### TAREFAS A CUMPRIR
1) Resuma em duas frases o texto sobre a adaptação das empresas durante a pandemia.
2) Prossiga com o texto sobre a adaptação das empresas durante a pandemia a partir do ponto em que ele termina.

O futuro chegou mais cedo. Quem estava adiando adotar novas tecnologias para o trabalho remoto se viu obrigado a incorporá-las de imediato. O que em algumas organizações parecia um sonho distante, virou realidade. No Instituto Brasileiro de Governança Corporativa, conselheiros experientes viram a necessidade imediata de aderir ao home office e ensino à distância e aderiram a novas ferramentas em menos de 15 dias. O contexto exige sair da inércia e adaptar-se. Outras empresas, como a Lojas Renner, viram os testes de home office se tornarem instantaneamente a única forma de trabalho e, diga-se de passagem, sem perda de produtividade ou engajamento de seus funcionários.

É natural que períodos desafiadores, como o atual, nos façam repensar na forma como estávamos vivendo e fazendo as coisas, para criar novas estratégias. A crise vem testar nossa capacidade de criatividade e rápida adaptação. Há bons exemplos. A Alpargatas adaptou sua fábrica para fazer máscaras e jalecos. Ford, Mercedes-Benz e Scania passaram a fabricar protetores faciais, máscaras e respiradores. A Weg, peças para respiradores.

Na Olivia, até pouco tempo atrás, recomendávamos aos clientes a ir “beyond limits”, uma provocação para acreditar que é possível prosperar além do que se imaginava, com mudanças de metodologias, processos e, sobretudo, da cultura organizacional. Mas crises testam e nos aproximam dos nossos limites. Neste contexto, para ir além é preciso fazer diferente, “beyond words”. Mais do que nunca, além de falar é preciso agir. Para um alento, é bom ter em mente que vivemos na era exponencial, com tecnologias que permitem a abundância de recursos.

Neste momento de pandemia, o foco muda. A prioridade é sobreviver e ajudar nosso entorno a sobreviver. Cultivar virtudes. Cuidar bem do cliente interno para que ele cuide melhor ainda do cliente externo. Não só durante a pandemia, mas sempre. A Magazine Luiza tem no crachá de cada funcionário a frase “faça pelos outros o que quer que façam por você”. Recentemente anunciou a doação de 10 milhões de reais para ações de combate à Covid-19. Sua liderança se comprometeu a manter os empregos aderindo, junto com outras mais de mil empresas, ao movimento #nãodemita, que incentiva empresários a seguir com seu staff intacto até, ao menos, o final de maio. Não há melhor propagador dessa notícia do que os próprios funcionários. A reputação se constrói dia a dia. É, sobretudo na crise, que além de palavras precisa-se de ações.

### DADOS APRESENTADOS

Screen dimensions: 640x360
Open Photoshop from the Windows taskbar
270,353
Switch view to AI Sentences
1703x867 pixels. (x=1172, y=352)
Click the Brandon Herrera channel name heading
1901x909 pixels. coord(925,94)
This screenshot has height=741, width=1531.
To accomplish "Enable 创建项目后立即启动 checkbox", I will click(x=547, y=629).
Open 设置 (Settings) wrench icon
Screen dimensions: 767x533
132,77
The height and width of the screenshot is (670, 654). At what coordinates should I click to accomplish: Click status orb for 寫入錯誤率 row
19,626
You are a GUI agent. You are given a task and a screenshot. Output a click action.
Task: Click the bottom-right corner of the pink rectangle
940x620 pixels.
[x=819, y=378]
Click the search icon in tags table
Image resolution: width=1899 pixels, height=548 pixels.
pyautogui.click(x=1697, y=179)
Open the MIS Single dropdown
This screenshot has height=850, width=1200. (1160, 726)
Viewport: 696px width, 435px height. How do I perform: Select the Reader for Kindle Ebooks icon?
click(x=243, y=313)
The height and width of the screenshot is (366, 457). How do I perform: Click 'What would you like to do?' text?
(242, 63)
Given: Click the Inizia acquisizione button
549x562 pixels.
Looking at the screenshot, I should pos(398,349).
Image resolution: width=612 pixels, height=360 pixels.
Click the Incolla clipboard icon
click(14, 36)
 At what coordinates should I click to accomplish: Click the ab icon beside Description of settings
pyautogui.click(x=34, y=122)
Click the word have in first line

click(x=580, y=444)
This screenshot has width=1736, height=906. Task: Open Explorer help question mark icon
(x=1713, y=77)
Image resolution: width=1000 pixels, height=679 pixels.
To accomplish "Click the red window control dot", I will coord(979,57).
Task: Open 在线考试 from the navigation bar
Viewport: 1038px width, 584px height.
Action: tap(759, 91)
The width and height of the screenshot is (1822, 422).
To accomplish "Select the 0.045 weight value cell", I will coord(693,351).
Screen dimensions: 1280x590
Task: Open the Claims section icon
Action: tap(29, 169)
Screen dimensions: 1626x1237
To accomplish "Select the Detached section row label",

### RESPOSTAS DO EXERCÍCIO
1) A crise obrigou organizações como o Instituto Brasileiro de Governança Corporativa e a Lojas Renner a adotar de imediato o home office, e empresas como Alpargatas, Ford, Mercedes-Benz, Scania e Weg passaram a produzir máscaras, jalecos, protetores faciais, respiradores ou peças para respiradores. Na pandemia, a prioridade é sobreviver e ajudar o entorno a sobreviver, e, como mostra a Magazine Luiza com sua doação de 10 milhões de reais e o compromisso de manter os empregos, além de palavras são necessárias ações.

2)
Mais do que transformação digital, o que a sociedade e as empresas estão vivendo com a pandemia é uma acelerada transformação cultural. Enxergo esse momento em três etapas:

  • Consciência: perceber o valor intangível de seu negócio, de quem faz parte dele e das características que lhe manterão operante no mercado.
  • Sustentação: identificar o que é supérfluo e o que é essencial, numa espécie de back to the basics, analisar o que pode ser cortado, com exceção das pessoas; e reestruturar processos e comportamentos.
  • Recuperação: saber que há uma nova realidade, e que mesmo desconhecida ainda nos detalhes, a cada dia podemos agir de forma mais próxima das emoções, rápida nas decisões, flexível para buscar alternativas até porque estamos na era do exponencial.

Recentemente, nosso time de sócios e consultores da Olivia organizou um workshop virtual com mais de 100 profissionais de 60 empresas de cinco países da América Latina para construir em conjunto soluções de combate a disseminação do Covid-19 e suas consequências negativas. Ao estimular a colaboração entre empresas que geralmente competem entre si, chegamos a algumas ideias para a achatar a curva de contágio. É o nosso propósito transformar o mundo organização por organização. Além da participação neste grupo de trabalho com participantes do Brasil na força-tarefa anti-Covid, cada sócio da Olivia tem trabalhado neste contexto de ações pessoais de transformação da nossa sociedade. De minha parte, desde 2018, tenho dedicado meu tempo e expertise ao apoio de negócios de impactos seja como mentor ou coach aos empreendedores de uma aceleradora de investimento.

Talvez você acredite que uma andorinha não faz verão, mas sinceramente espero que quando tudo isso passar, voltemos melhores e preparados para situações imprevisíveis, incertas e ambíguas. Empresas e pessoas mais humanas. Que sejam conscientes e transcendam a responsabilidade por si ou pelo outro, mas com foco em criar uma sociedade melhor.